Exercises to complete
1. Answer these about the excerpt on square matrices:
(a) What is an \(I\times I\) matrix called?
(b) What kind of algebra does Proposition 2 say \(\Mat_n(A)\) is?
(c) What does \(\GL_n(A)\) denote?
2. How would the excerpt on square matrices go on? Write its next part, starting after Definition 3.

Excerpted text
·····
Definition 1 An \(I\times I\) matrix is called a square matrix. Their collection is denoted by \(\Mat_I(A)\).

In particular, when \(I\) is a finite set and \(A\) is commutative, \(\Mat_{n}(A)\) has special properties: this object is not only an \(A\)-module but also carries a multiplication defined on it. In other words, \(\Mat_{n}(A)\) is an \(A\)-algebra.

Proposition 2 In this situation, \(\Mat_n(A)\) is a unital associative algebra.

Proof

That \(\Mat_n(A)\) is an associative \(A\)-algebra follows immediately from §Matrices, §§Matrix Multiplication. One can verify that the identity element for multiplication in \(\Mat_n(A)\) is the following identity matrix

\[I_n=\begin{pmatrix}1&0&\cdots&0\\0&1&\cdots&0\\\vdots&\vdots&\ddots&\vdots\\0&0&\cdots&1\end{pmatrix}\]

\(M_n(A)\) has the canonical basis \((E_{ij})\), and considering the structure constants for these yields the formula

\[E_{ij}E_{jk}=\delta_{jh}E_{ik}\]

Definition 3 We denote by \(\GL_n(A)\) the collection of elements of \(\Mat_n(A)\) that have multiplicative inverses.
·····
Excerpted data

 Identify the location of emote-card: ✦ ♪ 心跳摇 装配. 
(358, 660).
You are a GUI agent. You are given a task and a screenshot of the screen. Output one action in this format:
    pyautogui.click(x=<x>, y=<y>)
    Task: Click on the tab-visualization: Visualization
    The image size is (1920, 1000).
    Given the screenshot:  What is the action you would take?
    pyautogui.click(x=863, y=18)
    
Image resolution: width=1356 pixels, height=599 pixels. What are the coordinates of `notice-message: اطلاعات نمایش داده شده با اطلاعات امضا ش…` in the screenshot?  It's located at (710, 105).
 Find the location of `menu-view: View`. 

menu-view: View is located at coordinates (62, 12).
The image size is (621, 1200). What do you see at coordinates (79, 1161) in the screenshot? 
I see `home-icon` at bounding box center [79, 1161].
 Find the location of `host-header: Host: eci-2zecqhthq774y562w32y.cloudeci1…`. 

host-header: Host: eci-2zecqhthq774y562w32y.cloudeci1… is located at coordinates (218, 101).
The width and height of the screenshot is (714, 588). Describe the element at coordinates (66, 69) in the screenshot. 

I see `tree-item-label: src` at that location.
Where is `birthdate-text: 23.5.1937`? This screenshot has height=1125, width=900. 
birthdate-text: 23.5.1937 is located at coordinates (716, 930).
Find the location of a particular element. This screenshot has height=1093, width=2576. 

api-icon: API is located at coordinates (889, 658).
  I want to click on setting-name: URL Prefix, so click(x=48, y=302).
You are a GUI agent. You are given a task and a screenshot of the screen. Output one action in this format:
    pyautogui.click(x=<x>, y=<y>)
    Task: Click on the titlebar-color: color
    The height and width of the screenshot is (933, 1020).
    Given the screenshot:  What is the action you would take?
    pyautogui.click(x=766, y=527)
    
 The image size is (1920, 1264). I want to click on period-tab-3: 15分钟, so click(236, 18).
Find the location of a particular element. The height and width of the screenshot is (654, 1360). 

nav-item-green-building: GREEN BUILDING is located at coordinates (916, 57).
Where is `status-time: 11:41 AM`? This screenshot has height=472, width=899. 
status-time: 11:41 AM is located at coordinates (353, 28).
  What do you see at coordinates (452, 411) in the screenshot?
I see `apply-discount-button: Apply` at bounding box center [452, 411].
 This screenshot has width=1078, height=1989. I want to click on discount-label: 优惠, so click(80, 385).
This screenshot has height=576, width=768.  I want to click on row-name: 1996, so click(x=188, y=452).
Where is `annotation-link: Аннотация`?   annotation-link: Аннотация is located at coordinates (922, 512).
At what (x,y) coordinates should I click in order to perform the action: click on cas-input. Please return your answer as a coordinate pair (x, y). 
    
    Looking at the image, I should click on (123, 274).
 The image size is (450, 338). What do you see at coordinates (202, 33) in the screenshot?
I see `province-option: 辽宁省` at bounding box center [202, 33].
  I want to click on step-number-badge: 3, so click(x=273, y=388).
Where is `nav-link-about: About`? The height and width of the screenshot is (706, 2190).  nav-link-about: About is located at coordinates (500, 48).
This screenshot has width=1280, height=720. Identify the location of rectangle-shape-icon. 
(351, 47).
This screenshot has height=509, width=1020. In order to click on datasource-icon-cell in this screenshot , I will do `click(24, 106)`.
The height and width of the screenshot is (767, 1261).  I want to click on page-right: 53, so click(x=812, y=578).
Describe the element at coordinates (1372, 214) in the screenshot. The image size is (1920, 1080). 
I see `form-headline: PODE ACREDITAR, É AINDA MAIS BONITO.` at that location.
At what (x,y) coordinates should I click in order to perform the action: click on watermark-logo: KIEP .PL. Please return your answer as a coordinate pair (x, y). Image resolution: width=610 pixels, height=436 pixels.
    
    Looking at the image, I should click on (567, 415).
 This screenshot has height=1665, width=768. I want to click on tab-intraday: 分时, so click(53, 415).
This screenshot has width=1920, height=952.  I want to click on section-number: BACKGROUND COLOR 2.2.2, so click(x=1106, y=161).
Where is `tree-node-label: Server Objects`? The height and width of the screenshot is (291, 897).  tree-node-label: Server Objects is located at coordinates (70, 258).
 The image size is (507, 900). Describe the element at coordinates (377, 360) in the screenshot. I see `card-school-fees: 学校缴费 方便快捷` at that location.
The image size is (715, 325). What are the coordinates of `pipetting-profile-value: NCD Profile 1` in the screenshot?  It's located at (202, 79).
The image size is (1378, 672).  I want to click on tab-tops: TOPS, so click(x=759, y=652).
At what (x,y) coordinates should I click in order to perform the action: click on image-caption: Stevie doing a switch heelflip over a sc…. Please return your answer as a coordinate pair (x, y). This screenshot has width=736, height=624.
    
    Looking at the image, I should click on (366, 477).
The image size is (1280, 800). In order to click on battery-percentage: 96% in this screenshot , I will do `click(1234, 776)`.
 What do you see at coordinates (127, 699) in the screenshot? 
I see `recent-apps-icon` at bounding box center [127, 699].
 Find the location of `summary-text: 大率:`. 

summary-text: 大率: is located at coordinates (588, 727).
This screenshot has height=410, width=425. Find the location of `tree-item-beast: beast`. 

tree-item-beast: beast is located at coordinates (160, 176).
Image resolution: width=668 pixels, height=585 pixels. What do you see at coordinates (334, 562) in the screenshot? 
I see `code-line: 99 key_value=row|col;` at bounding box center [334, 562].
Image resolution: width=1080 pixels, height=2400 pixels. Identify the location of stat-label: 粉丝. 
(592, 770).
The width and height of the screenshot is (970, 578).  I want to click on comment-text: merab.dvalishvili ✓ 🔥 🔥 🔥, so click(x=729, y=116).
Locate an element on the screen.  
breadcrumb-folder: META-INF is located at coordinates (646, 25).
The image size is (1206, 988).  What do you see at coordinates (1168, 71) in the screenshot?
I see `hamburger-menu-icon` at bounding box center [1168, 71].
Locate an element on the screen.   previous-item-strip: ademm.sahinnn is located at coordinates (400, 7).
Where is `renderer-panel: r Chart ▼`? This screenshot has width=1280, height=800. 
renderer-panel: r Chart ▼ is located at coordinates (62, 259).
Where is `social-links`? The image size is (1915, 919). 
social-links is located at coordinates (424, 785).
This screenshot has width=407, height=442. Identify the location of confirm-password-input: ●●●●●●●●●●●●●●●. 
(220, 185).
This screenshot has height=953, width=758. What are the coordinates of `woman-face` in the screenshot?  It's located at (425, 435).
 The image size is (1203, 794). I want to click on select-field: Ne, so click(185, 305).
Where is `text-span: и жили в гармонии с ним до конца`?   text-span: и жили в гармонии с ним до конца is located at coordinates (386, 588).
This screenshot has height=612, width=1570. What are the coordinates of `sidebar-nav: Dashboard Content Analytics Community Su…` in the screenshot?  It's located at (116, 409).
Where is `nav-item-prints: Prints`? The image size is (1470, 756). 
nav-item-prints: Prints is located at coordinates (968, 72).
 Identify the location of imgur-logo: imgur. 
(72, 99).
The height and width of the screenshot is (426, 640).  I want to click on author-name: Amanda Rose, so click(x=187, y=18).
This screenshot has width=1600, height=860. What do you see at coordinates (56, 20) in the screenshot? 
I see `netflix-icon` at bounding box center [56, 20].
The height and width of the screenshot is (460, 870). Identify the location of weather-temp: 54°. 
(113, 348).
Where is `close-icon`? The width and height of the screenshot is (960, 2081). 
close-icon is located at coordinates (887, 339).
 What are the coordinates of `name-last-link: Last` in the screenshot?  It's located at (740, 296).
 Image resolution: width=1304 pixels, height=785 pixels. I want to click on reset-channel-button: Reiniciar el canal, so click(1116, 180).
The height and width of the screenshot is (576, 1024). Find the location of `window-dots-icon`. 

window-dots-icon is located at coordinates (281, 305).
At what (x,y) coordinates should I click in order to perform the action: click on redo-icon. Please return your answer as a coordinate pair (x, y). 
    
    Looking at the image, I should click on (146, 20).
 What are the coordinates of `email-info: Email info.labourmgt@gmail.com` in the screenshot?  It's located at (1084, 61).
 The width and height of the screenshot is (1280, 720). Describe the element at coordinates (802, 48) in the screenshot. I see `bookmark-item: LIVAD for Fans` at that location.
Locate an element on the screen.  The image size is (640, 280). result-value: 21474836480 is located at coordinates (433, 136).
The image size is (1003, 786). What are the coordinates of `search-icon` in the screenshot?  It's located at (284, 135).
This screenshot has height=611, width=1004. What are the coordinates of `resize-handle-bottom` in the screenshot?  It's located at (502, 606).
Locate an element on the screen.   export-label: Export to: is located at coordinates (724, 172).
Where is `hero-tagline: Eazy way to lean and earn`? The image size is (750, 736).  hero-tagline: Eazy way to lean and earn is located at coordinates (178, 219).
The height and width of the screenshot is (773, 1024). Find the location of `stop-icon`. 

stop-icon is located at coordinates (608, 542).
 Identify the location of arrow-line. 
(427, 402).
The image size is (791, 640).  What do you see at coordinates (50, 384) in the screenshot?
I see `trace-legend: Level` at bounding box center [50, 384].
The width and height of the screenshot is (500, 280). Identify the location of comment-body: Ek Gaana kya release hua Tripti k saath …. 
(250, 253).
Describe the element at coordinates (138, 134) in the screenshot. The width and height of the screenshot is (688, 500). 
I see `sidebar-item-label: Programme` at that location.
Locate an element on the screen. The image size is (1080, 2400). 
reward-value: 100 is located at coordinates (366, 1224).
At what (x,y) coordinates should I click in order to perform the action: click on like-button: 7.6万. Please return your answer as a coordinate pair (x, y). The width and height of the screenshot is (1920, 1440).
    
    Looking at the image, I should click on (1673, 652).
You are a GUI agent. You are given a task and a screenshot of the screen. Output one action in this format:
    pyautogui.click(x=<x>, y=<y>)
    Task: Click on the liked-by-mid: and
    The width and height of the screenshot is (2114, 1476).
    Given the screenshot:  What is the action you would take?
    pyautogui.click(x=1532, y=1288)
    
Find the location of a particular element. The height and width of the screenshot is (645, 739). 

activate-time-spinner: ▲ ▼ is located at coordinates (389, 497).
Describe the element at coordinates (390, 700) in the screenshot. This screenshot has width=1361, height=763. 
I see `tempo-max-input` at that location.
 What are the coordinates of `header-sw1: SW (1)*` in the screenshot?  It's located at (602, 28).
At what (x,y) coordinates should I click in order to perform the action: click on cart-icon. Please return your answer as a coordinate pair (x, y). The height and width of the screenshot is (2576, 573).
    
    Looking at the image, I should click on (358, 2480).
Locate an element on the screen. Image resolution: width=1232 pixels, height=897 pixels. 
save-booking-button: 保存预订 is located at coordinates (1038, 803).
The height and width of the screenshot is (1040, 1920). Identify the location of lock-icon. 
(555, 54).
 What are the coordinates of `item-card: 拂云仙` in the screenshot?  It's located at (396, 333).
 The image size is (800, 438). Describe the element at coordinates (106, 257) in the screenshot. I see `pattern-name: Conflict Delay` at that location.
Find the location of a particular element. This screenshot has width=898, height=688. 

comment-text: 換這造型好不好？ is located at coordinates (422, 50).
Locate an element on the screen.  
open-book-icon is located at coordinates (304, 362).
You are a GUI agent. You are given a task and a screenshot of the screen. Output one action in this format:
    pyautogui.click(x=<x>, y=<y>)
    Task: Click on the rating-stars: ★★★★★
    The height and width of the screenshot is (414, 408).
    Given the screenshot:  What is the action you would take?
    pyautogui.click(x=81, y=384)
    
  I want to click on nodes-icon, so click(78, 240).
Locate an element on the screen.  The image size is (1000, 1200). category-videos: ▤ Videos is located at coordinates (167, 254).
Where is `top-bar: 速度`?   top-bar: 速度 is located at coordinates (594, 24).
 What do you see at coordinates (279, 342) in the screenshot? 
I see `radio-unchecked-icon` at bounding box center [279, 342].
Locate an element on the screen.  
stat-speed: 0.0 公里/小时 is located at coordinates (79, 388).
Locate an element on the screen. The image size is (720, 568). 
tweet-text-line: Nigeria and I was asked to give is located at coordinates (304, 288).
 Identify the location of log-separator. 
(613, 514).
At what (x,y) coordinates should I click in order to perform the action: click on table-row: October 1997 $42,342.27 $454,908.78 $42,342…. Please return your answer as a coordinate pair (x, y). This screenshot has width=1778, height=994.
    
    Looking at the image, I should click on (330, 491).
·····
Results
1.
(a) A square matrix.
(b) A unital associative algebra.
(c) The collection of elements of \(\Mat_n(A)\) that have multiplicative inverses.

2.
Fix a basis \(\mathcal{B}=(e_i)_{i\in I}\) of a free \(A\)-module \(M\), and let \(\lvert I\rvert=n\). Then for any \(u\in \End_{\lMod{A}}(M)\), we have \(\[u\]_{\mathcal{B}}^\mathcal{B}\in\Mat_n(A)\), and if \(u\) is an isomorphism then by §Matrices and Linear Maps, ⁋Corollary 4 we have \(\[u\]_{\mathcal{B}}^\mathcal{B}\in\GL_n(A)\). Then by §Dual Spaces, ⁋Proposition 5 and §Matrices and Linear Maps, ⁋Proposition 5, the formula

\[\bigl([u^{-1}]_{\mathcal{B}}^\mathcal{B}\bigr)^t=\bigl(\bigl[u^\ast\bigr]_{\mathcal{B}^\ast}^{\mathcal{B}^\ast}\bigr)^{-1}\]

holds.

Change of Basis

Proposition 4 Let \(M\) be an arbitrary \(A\)-module, and let \(\mathcal{B}=(e_i)_{i\in I}\) be a finite basis of \(M\). Then the condition that the formula

\[e_i'=\sum_{j=1}^n a_{ji}e_i,\qquad 1\leq i\leq n\]

gives a basis of \(M\) is equivalent to the square matrix \((a_{ji})\) having an inverse.

Proof

The given matrix \((a_{ji})\) is simply the matrix representation \(\[u\]_{\mathcal{B}}^\mathcal{B}\in\Mat_n(A)\) of the linear map \(u\in\End_{\lMod{A}}(M)\) defined by

\[u:e_i\mapsto e_i'=\sum_{j=1}^n a_{ji}e_i\]

Now this matrix having an inverse is equivalent to \(u\) being an isomorphism, which in turn is equivalent to \((u(e_i))_{i\in I}\) being a basis of \(M\).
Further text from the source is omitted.